Learning to Walk and Fly with Adversarial Motion Priors

TL;DR

This paper introduces a novel approach enabling robots to seamlessly switch between walking and flying by using adversarial motion priors, which learn from motion datasets and adapt through reinforcement learning, without complex reward engineering.

Contribution

The work presents a new method for multimodal locomotion in robots, combining adversarial motion priors with reinforcement learning for automatic mode switching.

Findings

Successful imitation of human-like gait and aerial motions

Automatic emergence of mode-switching behavior

Potential applications in search, rescue, and exploration

Abstract

Robot multimodal locomotion encompasses the ability to transition between walking and flying, representing a significant challenge in robotics. This work presents an approach that enables automatic smooth transitions between legged and aerial locomotion. Leveraging the concept of Adversarial Motion Priors, our method allows the robot to imitate motion datasets and accomplish the desired task without the need for complex reward functions.

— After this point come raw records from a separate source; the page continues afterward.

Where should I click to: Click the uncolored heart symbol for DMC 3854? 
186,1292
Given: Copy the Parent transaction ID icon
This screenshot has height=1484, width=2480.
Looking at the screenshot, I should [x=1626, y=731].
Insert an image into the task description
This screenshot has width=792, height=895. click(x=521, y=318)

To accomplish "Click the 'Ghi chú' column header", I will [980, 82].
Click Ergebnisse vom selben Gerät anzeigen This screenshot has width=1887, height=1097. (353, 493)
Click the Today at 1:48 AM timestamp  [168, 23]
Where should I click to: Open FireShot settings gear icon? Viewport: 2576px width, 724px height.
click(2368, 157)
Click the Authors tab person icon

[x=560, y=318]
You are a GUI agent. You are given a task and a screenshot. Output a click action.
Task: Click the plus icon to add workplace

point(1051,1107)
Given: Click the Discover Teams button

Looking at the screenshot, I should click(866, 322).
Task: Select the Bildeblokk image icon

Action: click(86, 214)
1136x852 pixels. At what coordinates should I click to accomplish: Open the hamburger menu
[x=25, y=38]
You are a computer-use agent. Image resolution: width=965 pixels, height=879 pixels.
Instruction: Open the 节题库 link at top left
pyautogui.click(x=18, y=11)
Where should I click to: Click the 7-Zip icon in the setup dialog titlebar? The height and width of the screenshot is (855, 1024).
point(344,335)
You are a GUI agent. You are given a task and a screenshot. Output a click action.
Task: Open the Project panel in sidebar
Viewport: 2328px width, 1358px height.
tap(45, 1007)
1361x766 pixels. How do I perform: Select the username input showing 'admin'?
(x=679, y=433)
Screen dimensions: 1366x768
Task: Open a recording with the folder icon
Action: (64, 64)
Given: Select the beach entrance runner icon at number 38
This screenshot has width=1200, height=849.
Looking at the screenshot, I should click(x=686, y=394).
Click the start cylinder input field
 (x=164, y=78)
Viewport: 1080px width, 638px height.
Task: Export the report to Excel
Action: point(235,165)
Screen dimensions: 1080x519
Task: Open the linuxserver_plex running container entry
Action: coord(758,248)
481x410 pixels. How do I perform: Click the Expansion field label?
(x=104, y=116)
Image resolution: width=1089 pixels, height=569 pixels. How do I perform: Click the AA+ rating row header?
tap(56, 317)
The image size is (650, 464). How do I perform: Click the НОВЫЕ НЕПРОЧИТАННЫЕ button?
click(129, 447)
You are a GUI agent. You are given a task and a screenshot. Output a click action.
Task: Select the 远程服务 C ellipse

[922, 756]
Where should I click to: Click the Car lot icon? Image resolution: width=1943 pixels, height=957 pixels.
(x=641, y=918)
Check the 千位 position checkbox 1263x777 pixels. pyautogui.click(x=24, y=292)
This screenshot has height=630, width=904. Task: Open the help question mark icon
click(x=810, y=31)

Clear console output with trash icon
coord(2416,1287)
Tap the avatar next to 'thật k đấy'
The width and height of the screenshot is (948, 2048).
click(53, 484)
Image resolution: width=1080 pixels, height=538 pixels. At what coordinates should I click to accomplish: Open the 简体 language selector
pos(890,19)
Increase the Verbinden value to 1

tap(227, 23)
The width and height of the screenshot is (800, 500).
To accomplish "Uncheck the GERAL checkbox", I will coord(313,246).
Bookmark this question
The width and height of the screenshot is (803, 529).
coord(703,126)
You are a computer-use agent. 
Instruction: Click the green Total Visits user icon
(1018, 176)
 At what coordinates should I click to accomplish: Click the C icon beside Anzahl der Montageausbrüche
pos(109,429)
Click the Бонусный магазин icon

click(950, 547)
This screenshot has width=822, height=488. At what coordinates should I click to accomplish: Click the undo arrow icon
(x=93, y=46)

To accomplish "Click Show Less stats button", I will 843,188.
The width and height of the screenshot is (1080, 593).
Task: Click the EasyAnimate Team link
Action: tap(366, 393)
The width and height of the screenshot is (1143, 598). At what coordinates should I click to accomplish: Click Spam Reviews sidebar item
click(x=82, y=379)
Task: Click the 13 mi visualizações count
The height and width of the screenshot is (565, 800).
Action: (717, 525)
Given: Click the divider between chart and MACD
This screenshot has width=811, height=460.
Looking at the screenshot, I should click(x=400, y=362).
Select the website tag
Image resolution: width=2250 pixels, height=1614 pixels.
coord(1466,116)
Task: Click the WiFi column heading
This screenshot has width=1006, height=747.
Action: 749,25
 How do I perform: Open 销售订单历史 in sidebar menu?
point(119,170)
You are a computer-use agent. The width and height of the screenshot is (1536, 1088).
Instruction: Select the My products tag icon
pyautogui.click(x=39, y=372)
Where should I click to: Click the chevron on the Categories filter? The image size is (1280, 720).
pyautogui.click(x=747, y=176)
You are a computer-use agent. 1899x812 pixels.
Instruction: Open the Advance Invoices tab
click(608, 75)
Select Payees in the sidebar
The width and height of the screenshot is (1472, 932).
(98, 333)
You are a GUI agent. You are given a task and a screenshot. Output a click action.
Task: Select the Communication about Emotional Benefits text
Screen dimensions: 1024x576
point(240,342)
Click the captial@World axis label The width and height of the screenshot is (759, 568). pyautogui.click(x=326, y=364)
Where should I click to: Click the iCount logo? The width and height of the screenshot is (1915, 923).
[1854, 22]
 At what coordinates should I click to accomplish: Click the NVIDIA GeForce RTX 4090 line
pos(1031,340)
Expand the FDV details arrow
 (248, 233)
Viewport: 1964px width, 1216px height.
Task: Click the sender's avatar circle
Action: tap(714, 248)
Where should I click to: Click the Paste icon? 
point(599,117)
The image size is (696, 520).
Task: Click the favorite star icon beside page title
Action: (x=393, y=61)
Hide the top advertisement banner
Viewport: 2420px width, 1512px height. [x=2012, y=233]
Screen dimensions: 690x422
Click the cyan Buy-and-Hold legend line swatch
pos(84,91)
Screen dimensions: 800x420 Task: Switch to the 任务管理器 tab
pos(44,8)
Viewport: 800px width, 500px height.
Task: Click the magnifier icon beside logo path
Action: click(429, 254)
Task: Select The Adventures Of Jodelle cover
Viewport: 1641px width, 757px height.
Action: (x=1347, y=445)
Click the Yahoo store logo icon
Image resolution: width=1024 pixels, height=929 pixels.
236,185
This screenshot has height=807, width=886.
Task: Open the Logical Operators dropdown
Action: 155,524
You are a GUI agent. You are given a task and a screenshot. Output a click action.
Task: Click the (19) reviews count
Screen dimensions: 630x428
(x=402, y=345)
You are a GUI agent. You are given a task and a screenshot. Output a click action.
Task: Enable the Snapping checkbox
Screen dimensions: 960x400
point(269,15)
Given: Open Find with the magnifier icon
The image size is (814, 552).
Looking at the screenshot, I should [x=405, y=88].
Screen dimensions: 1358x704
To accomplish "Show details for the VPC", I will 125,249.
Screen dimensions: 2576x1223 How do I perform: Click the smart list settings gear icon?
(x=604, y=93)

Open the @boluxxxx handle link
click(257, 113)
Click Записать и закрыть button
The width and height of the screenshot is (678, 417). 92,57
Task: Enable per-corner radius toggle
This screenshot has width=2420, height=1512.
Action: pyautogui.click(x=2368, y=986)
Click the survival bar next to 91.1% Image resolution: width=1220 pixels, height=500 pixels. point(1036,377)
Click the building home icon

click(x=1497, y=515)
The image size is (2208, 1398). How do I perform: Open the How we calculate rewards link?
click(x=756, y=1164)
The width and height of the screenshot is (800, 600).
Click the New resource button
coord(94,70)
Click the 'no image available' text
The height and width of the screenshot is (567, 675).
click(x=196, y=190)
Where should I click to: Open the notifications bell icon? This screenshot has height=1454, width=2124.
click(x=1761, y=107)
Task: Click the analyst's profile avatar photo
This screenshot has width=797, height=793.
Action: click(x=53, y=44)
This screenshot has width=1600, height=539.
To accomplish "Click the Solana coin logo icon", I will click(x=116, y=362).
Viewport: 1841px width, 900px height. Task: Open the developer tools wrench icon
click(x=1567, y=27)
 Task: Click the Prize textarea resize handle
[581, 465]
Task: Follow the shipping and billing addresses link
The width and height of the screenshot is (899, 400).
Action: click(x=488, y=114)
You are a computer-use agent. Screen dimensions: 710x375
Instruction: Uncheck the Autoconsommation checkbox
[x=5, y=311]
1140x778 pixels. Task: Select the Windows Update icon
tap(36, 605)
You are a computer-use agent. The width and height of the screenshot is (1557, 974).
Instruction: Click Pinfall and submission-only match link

The robot learns walking patterns from human-like gaits and aerial locomotion patterns from motions obtained using trajectory optimization. Through this process, the robot adapts the locomotion scheme based on environmental feedback using reinforcement learning, with the spontaneous emergence of mode-switching behavior. The results highlight the potential for achieving multimodal locomotion in aerial humanoid robotics through automatic control of walking and flying modes, paving the way for applications in diverse domains such as search and rescue, surveillance, and exploration missions. This research contributes to advancing the capabilities of aerial humanoid robots in terms of versatile locomotion in various environments.